There are a number of ways to implement combatant AI in RPG battle games such as Dragon Quest or Pokemon. However, one simple approach is to develop a list of probabilities for all actions that a combatant can take, then draw a random action based on these probabilities. In some games, such probability lists may have been explicitly specified by designers and remained static regardless of the actual state of the battle. While in other games, more advanced logic, perhaps even incorporating combo attacks over the course of turns, may have been employed. Whatever the approach, the number of unique takes on battle AI throughout games is wide and varied. Ultimately, the implementation perhaps comes down to what features the game developers felt was most important for the gameplay, as well as what was technically and economically feasible at the time.

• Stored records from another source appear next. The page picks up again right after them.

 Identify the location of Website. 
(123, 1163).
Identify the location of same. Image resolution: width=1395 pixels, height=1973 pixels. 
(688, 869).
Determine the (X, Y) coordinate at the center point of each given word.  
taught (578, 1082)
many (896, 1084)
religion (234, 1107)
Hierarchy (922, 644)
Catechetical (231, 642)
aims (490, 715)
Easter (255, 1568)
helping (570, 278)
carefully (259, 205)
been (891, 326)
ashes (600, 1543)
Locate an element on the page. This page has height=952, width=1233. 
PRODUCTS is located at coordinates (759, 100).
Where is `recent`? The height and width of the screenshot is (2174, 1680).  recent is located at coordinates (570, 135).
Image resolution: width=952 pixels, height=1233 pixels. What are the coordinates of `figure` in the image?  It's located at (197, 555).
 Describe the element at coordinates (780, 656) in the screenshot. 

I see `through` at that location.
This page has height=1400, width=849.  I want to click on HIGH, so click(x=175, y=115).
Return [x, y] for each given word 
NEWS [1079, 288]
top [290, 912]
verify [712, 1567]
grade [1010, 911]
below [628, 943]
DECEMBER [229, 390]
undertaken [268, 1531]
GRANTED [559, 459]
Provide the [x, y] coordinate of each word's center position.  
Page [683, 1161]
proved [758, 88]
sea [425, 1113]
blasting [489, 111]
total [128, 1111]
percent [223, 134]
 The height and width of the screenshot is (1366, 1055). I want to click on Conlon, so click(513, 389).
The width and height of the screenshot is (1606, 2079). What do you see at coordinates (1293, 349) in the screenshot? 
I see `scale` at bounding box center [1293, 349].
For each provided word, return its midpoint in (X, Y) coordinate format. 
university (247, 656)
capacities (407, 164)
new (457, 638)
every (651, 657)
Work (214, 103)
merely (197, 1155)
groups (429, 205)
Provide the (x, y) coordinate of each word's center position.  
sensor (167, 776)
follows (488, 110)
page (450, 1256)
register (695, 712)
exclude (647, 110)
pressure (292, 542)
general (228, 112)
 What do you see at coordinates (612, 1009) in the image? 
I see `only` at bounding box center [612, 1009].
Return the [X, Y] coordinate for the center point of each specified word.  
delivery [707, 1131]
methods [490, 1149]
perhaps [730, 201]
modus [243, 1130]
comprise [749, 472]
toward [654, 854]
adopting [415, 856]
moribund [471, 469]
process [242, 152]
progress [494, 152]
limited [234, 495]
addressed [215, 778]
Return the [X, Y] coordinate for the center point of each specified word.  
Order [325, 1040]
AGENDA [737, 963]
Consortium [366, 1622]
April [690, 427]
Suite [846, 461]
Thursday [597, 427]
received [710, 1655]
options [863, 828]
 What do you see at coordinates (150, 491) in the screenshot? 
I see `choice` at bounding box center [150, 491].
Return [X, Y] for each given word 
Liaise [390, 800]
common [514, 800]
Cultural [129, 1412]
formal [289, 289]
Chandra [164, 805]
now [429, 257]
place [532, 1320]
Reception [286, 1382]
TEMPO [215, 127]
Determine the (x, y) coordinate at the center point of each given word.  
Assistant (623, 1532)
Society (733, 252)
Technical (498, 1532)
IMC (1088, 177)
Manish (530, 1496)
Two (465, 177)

Personally, I feel that some important features that should be included in battle AI are:

  • The AI should change based on the game difficulty. While this should include specific difficulty modes such as Easy, Normal, or Hard, it should also include considerations of the difficulty curve over the progression of the game. For example, earlier enemies should perhaps be easier than later enemies since the player is still learning the game. Moreover, boss enemies might present large difficulty spikes in order to keep the player from getting too comfortable.
  • The AI should adapt to the current battle scenario. Attacks that exploit an enemy’s weakness should be used more frequently, and healing should be performed when an ally’s health becomes lower.
  • Different AI should employ different strategies, such as being more passive or more aggressive. This creates more contrast in enemy types and allows the implementation of more class based gameplay.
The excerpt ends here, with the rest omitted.